* **EXERCÍCIO PROPOSTO A**
Diga se cada afirmação abaixo está de acordo com o trecho sobre o uso do Moodle por alunas surdas, respondendo sim ou não e citando literalmente as palavras decisivas. (i) A atividade foi aplicada por quatro alunas surdas do instituto SELI. (ii) Um dos principais resultados foi a intensa interação entre os participantes. (iii) A ferramenta do AVA utilizada foi o fórum de discussão.

═══ TRECHO SELECIONADO

Este trabalho tem por finalidade apresentar resultados parciais da aplicação de uma atividade baseada na resolução de problemas de matemática, utilizando o Ambiente Virtual de Aprendizagem (AVA) Moodle (www.moodle.org.br/), por quatro alunas surdas do instituto SELI (www.seli.com.br). O intuito é avaliar a influência da interatividade no processo de resolução de problemas, bem como, o papel da comunicação entre os alunos surdos nas soluções matemáticas, utilizando a ferramenta fórum de discussão do AVA. Os principais resultados evidenciados foram a pouca interação entre os sujeitos envolvidos e principalmente a ênfase na utilização de imagens como recurso de representação nas respostas. Acreditamos que ao fazer uso do AVA, utilizando a metodologia Design Experiments, é possível efetuar (re)formulações no ambiente, buscando uma melhor forma de trabalhar no fórum de discussões, com a resolução de problemas, estimulando a curiosidade e preparando o aluno para lidar com situações novas.

══════
═══ MATERIAL FORNECIDO

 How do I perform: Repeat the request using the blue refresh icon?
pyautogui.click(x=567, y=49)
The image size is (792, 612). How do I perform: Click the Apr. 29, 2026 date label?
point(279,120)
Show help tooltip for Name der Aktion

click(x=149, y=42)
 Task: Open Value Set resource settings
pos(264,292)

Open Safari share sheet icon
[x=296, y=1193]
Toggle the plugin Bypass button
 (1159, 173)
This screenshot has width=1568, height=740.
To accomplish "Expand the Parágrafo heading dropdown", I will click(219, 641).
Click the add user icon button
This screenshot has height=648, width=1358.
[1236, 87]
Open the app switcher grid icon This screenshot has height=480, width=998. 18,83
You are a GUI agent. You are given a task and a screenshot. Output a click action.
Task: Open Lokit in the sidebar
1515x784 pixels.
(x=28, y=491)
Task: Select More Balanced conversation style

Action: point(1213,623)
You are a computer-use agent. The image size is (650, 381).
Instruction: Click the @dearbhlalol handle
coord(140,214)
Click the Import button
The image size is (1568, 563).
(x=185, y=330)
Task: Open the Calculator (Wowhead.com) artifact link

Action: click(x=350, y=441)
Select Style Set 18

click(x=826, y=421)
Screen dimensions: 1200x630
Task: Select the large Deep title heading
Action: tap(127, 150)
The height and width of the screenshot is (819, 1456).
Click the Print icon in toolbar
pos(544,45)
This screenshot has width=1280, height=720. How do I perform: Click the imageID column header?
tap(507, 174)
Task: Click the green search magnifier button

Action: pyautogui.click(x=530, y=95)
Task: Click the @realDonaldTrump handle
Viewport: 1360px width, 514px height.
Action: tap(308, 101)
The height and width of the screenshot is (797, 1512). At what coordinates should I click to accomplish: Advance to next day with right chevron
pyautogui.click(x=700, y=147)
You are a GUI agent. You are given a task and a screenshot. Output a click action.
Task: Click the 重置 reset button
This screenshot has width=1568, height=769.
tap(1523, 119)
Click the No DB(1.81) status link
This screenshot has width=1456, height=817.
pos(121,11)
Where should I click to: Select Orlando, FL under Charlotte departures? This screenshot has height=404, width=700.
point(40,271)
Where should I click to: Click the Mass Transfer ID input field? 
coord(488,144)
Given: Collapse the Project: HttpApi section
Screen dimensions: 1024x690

══════

* **EXERCÍCIO PROPOSTO B**
Extraia das entradas, sem alterar nada, as linhas que vão da que contém "Given: Collapse the Project: HttpApi section" até o final das entradas, incluindo as duas pontas.

* **RESPOSTA A**
(i) Sim: "por quatro alunas surdas do instituto SELI".
(ii) Não: "a pouca interação entre os sujeitos envolvidos".
(iii) Sim: "utilizando a ferramenta fórum de discussão do AVA".

* **RESPOSTA B**
Given: Collapse the Project: HttpApi section
Screen dimensions: 1024x690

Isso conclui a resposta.